6.5.3. The buyer is entitled to process and sell the reserved goods in the ordinary course of business, as long as he is not in default. Pledging or transfer by way of security are not permitted in any case. As a precaution, the buyer hereby assigns all claims arising from the resale or any other legal reason (including all current account balance claims) to the seller in full.
The seller revocably authorizes him to collect the claims assigned to the seller for his account in his own name. This direct debit authorization can only be revoked if the buyer does not properly meet his payment obligations.
6.5.4. In the event of access by third parties to the reserved goods, the buyer will point out the property of the seller and notify him immediately.

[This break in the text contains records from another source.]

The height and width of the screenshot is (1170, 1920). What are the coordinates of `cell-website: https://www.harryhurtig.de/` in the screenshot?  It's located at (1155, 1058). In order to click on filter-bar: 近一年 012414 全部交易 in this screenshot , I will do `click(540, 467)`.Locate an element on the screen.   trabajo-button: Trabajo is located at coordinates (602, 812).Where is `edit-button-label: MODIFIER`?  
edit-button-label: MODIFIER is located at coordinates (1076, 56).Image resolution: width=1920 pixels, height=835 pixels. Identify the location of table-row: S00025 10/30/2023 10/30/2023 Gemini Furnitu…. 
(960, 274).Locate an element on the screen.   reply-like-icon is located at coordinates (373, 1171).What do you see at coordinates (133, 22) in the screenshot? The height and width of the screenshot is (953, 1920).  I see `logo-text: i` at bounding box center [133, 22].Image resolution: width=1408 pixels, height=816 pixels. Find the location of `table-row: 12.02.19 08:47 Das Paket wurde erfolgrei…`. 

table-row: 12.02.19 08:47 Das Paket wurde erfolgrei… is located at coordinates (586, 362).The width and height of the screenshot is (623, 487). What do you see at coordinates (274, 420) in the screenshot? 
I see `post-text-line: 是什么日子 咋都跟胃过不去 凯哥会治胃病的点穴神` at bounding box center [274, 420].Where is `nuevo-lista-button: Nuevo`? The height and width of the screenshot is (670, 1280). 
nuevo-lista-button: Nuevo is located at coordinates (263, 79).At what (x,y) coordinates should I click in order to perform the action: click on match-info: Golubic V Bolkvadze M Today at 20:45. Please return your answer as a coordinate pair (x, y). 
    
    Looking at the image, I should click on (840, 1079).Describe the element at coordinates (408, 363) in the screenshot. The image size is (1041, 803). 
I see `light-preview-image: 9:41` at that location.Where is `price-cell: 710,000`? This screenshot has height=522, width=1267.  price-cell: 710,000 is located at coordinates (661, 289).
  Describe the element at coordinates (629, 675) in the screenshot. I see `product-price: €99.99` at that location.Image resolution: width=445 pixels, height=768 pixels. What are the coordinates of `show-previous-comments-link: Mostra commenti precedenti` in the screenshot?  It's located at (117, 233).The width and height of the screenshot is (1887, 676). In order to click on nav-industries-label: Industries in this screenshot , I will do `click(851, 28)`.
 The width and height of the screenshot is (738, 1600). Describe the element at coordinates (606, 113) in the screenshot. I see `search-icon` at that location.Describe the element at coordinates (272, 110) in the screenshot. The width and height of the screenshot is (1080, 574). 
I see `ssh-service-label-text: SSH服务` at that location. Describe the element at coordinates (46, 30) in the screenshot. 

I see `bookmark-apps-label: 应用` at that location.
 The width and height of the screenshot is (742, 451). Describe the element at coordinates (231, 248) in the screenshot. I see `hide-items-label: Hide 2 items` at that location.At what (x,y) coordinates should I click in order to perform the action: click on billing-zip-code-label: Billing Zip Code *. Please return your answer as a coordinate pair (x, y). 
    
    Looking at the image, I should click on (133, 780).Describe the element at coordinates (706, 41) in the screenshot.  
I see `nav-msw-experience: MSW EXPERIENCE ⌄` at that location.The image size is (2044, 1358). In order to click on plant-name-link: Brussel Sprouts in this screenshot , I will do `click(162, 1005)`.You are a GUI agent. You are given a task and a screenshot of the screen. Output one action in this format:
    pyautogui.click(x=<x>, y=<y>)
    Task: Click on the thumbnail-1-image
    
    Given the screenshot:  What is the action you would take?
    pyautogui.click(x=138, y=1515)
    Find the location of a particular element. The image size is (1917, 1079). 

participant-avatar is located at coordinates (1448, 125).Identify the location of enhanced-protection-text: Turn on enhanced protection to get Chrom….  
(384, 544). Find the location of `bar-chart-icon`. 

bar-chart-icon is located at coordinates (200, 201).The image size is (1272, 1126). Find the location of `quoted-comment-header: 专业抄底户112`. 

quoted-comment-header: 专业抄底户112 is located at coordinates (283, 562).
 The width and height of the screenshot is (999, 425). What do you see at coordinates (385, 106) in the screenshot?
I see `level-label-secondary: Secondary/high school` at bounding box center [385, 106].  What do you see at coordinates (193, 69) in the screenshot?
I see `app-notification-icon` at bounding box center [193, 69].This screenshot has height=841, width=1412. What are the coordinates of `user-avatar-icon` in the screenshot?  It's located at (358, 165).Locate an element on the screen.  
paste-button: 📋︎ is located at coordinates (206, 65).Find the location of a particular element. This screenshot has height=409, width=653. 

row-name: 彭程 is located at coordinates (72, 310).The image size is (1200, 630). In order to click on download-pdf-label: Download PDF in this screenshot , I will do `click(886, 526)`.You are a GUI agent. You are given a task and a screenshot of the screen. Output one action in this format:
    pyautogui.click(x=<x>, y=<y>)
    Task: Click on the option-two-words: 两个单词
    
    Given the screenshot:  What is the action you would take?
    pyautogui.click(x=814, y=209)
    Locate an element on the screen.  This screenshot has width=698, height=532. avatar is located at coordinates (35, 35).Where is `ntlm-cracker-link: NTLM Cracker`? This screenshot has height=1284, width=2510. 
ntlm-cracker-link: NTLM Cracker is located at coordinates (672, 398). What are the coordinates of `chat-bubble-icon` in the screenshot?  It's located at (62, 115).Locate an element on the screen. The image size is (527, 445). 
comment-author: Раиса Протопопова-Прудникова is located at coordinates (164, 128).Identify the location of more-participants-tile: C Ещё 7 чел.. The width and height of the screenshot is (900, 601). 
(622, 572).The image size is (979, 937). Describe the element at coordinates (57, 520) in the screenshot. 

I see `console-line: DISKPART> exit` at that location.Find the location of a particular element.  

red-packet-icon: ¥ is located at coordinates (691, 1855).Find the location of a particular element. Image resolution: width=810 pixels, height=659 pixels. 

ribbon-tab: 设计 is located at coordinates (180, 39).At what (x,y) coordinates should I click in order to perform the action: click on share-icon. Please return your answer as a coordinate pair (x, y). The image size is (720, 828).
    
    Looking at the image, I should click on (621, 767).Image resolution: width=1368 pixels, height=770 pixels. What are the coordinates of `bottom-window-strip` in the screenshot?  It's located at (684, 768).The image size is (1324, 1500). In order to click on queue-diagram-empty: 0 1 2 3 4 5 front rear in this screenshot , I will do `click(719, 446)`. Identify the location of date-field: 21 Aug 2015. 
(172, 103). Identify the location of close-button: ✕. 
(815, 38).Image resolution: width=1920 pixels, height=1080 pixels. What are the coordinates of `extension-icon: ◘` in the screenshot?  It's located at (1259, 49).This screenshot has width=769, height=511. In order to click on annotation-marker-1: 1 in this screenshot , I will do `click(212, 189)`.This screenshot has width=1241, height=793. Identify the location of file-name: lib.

6.5.5. In the event of breach of contract or default of the buyer, the seller is entitled to take back the reserved goods or, if necessary, to demand assignment of the buyer’s surrender claims against third parties. The withdrawal and attachment of the reserved goods by the buyer – unless the Payment Act applies – does not constitute a withdrawal from the contract.
7. Place of jurisdiction and validity
The place of jurisdiction of G.E.T. Green Event Technology Süd GmbH is Munich. The place of jurisdiction of G.E.T. Green Event Technology Bonn GmbH is Bonn.
The possible invalidity of one or more provisions shall not affect the validity of the remaining provisions.